The reverse may well be true in the current pandemic. Left unchecked, inequality now has the potential to increase further rather than decrease. Research from Oxfam released during this week found that since the pandemic began, the ten richest individuals globally have increased their combined wealth by enough to pay for universal vaccination. The wealth of the world’s billionaires has risen by a quarter. Early indications are that the coronavirus pandemic has exacerbated existing inequalities, both within and between countries.
If Covid–19 is to be a great reset, making the world a more just place and combatting the ecological peril the planet faces, it is clear that that will not happen by chance.
Who is involved in pressing the reset button is therefore critical. Those who gather at Davos represent the global elite, drawn almost exclusively from the wealthiest percentile of the planet’s population, and as such, their efforts to forge a ‘great reset’ have drawn scepticism from some. The individuals who have benefited most in economic terms from the pandemic are over–represented, and that such a conversation should flaunt its invite–only status seems paradoxical at best.
Whilst the World Economic Forum’s own promo video recognises the need to engage its detractors and bring a more diverse group of individuals to the conversation, in an era of mistrust of elites we might do well to look elsewhere altogether. Perhaps this is the opportunity for a great reset not only in our systems, but also in our sources of wisdom.
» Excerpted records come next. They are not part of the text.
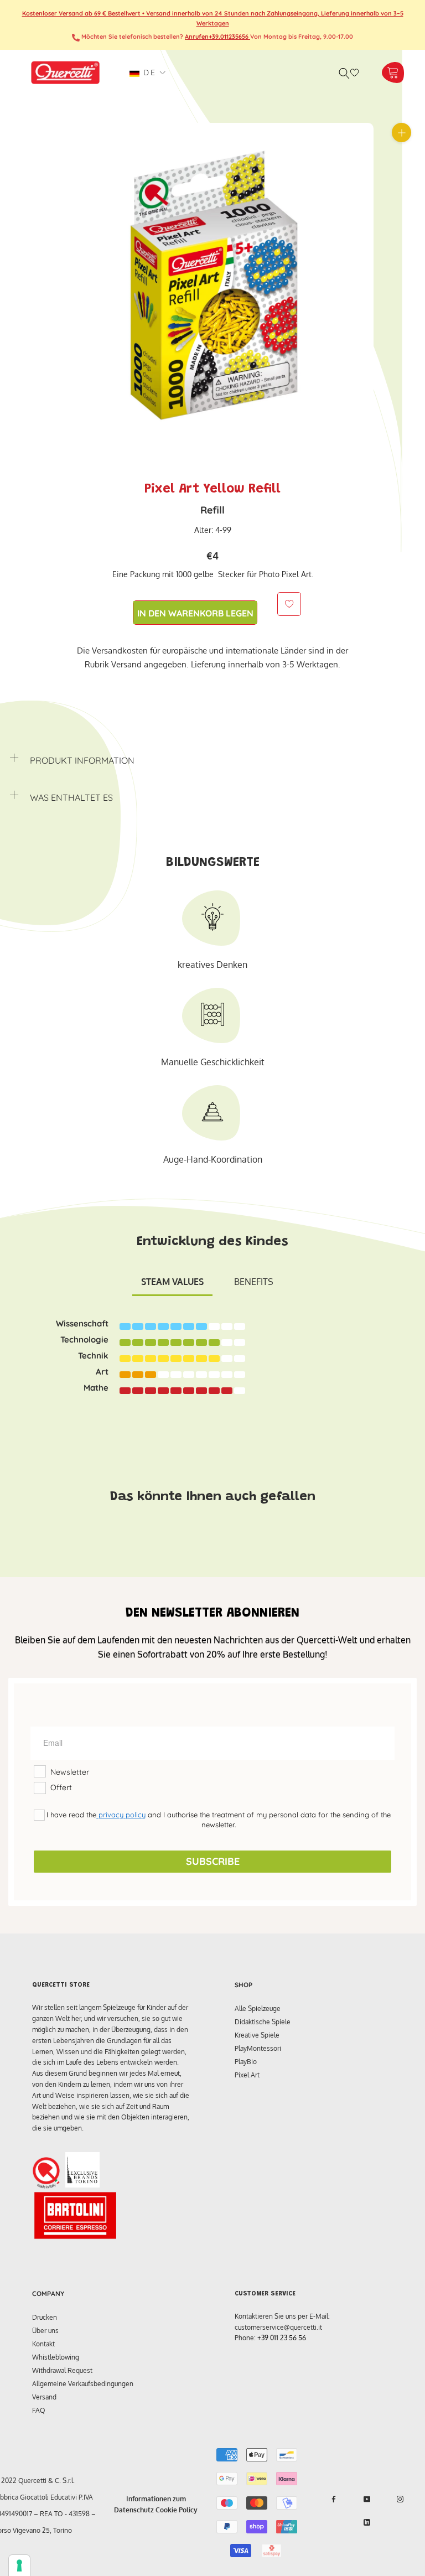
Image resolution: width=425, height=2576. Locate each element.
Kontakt (43, 2344)
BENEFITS (253, 1281)
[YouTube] (367, 2498)
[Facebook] (333, 2498)
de (147, 72)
Christian ethicist and theologian Cynthia Moe–Lobeda writes that,
‘When something new is required of humankind, something new is required of Earth’s longstanding faith traditions, primary sources of moral wisdom and moral courage.’[3]
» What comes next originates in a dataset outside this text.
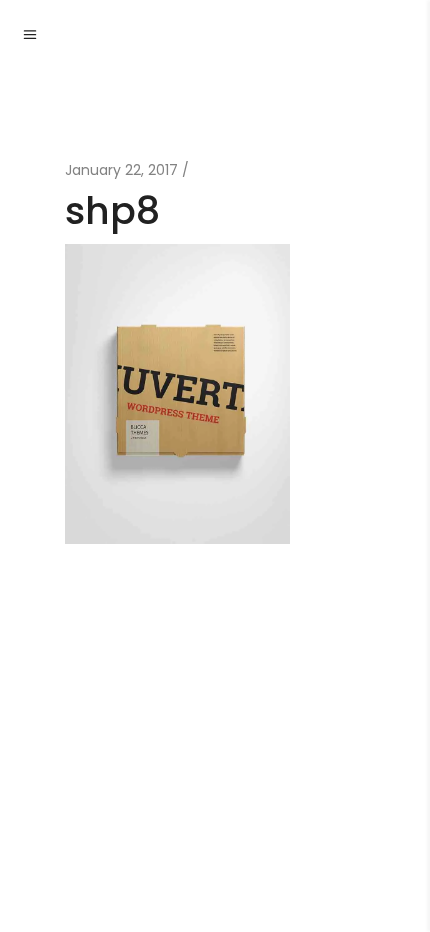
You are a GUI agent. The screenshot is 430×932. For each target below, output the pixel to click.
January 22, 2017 (121, 170)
Often our discussions of the role of faith groups in a crisis are too economistic, conflating their importance with the practical value they demonstrate in food banks and the like. But the cultural and intellectual capital of religious traditions matters even for those who do not share its metaphysical premises. Theology offers a valuable moral and spiritual anchor for a world in crisis.
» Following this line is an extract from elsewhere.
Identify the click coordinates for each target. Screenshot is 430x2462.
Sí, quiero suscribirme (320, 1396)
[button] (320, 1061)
Catholic social teaching, to take but one example, played a key role in economic recovery after the Second World War, enshrining principles of human dignity, solidarity and social justice in welfare policy. Solidarity in particular is a value some perceive as being lacking in the Davos approach. Perhaps uniquely, the social doctrine expressed in papal encyclicals is equally critical of both left– and right–wing ideologies and thus offers the hope of a non–partisan challenge to unconstrained inequality. In this vein, our current Theos work on inequality, drawing on last year’s Bridging the Gap, seeks to explore and articulate what Christian theology in particular can contribute to the dialogue about economic inequality.
If today’s economy is uniquely susceptible to greater inequality because of the pandemic, it follows that the prevailing ideologies may also be left wanting. Something new is required of us, and theology might well be a good starting point.